Instructions for the task:
Locate every line in the material below that contains the word "screenshot", and copy each such line in full.

═══ Provided data ═══

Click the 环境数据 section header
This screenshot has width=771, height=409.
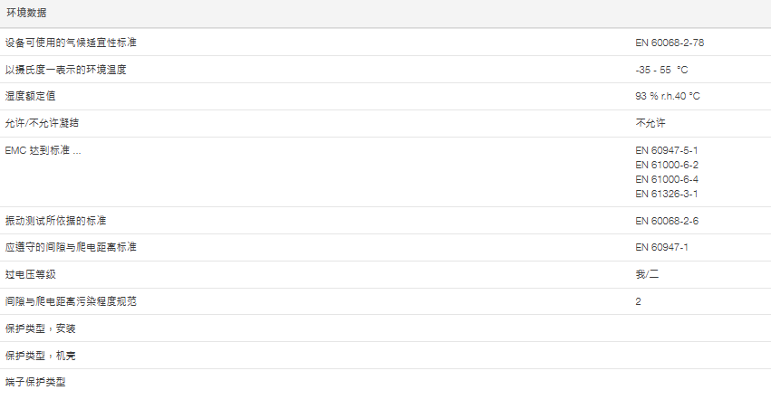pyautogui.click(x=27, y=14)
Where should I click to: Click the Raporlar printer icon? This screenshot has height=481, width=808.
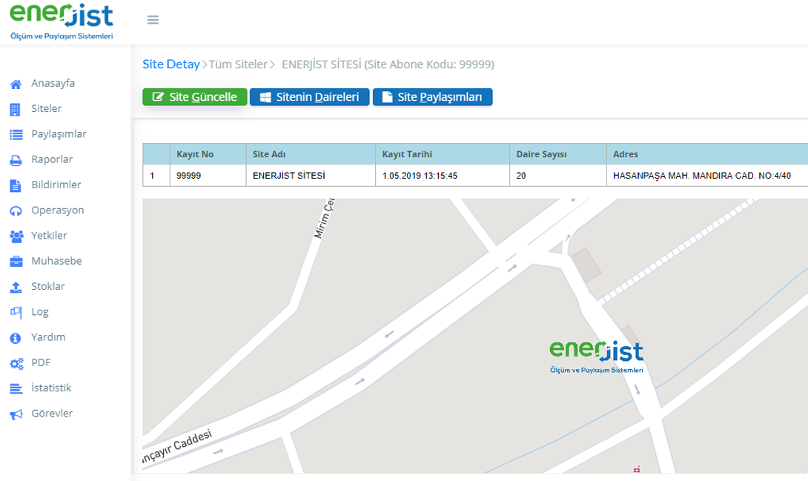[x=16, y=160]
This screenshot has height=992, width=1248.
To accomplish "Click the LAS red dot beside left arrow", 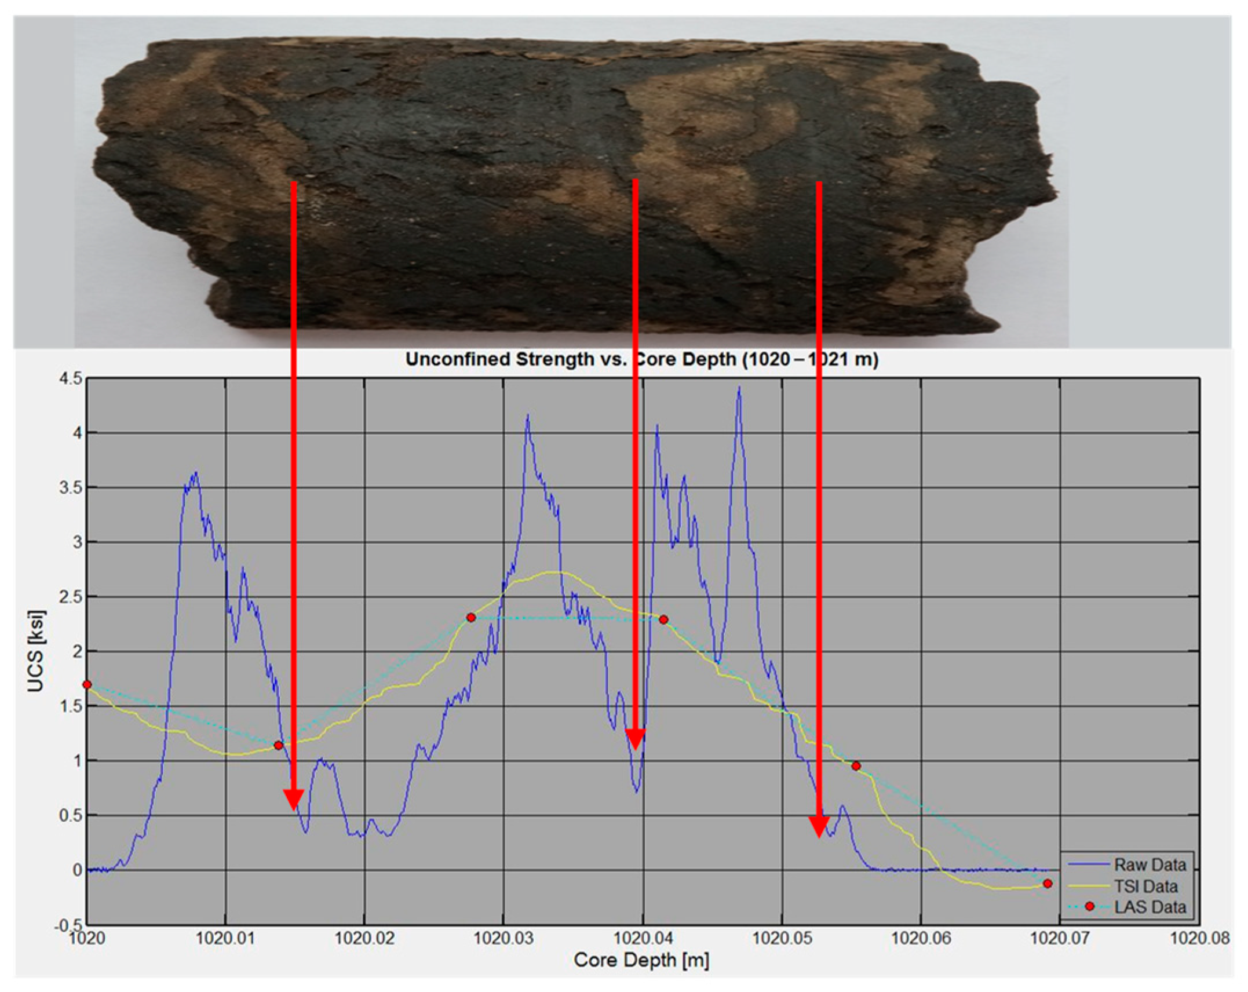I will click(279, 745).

═══

Answer to this task:
This screenshot has width=771, height=409.
Where should I click to: Click the Raporlar printer icon? This screenshot has height=481, width=808.
This screenshot has height=992, width=1248.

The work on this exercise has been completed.